Overall, I have significant complaints about this patch, because it introduces 
buffering into the sequencer, which has the effect of implementing MSHR queuing 
that should probably be in the caches to be consistent with classic. This 
breaks the sequencer's thin shim abstraction between cores and cache 
controllers, appears to break no-RFO L1 caches, and side-steps cache resource 
constraints. Detailed comments are below.

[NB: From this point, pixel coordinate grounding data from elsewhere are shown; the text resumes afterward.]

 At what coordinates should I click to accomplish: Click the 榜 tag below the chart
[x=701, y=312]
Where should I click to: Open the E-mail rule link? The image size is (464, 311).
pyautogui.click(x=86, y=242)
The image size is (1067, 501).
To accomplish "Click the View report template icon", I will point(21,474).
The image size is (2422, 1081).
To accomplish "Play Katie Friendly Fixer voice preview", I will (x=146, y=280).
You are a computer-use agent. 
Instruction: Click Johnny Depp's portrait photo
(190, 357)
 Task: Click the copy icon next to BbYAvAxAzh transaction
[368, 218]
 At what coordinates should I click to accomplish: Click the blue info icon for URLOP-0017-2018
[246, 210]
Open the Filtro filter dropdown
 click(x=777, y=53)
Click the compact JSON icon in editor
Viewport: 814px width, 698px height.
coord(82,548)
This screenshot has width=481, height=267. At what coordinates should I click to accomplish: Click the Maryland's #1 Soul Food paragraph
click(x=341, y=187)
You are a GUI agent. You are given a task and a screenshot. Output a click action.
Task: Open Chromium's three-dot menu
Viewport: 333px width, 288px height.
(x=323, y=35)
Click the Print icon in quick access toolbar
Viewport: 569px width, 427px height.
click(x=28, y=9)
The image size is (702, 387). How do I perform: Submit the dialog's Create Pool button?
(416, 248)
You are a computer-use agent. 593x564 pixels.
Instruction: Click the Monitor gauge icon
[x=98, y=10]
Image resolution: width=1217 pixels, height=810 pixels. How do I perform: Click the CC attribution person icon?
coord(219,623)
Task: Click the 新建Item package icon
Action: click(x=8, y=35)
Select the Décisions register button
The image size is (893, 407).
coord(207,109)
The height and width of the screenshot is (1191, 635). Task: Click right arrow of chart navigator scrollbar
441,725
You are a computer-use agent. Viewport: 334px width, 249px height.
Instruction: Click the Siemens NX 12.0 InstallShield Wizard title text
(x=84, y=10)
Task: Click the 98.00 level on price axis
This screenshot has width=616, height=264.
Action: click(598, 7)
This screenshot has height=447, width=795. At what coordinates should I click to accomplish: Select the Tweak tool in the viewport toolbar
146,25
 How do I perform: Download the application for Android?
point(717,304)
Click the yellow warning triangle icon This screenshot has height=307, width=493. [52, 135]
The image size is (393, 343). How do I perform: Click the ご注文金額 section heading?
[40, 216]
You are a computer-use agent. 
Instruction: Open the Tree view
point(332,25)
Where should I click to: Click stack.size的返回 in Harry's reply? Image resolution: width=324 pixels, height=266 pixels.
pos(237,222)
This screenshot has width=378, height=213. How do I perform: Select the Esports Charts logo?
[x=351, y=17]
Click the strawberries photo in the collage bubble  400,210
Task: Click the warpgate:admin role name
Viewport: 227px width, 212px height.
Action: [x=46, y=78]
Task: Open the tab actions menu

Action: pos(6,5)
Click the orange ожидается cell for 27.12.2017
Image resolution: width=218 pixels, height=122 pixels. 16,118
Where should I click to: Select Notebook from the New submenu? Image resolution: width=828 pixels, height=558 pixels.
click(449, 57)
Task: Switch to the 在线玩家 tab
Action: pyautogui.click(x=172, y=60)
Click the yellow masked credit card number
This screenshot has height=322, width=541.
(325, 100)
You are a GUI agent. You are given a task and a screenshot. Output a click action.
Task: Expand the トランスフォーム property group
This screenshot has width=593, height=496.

src/mem/ruby/system/Sequencer.hh (line 187)
<http://reviews.gem5.org/r/2787/#comment5490>

    Minor: This declaration introduces yet another member variable naming 
convention (m_UpperCamel). Can you please change the name of this table so it 
at least matches some other variables? m_lowerCamel looks most common, and 
gem5's style guideline suggests it should be lowerCamel (i.e. without 'm_').
    
    (I understand a lot of Ruby code is bad about this, but we can keep from 
making it worse)



src/mem/ruby/system/Sequencer.cc (line 89)
<http://reviews.gem5.org/r/2787/#comment5491>

    Minor: Please follow the local_variable naming convention that is already 
used in this function. These should be aliased_it and aliased_it_end



src/mem/ruby/system/Sequencer.cc (line 154)
<http://reviews.gem5.org/r/2787/#comment5492>

    Minor: Ibid



src/mem/ruby/system/Sequencer.cc (line 221)
<http://reviews.gem5.org/r/2787/#comment5519>

    Can you please clarify, since it hasn't been stated explicitly yet: Current 
L0/L1 cache controllers cannot handle multiple outstanding accesses to a single 
line? If so, can you elaborate on why? What breaks?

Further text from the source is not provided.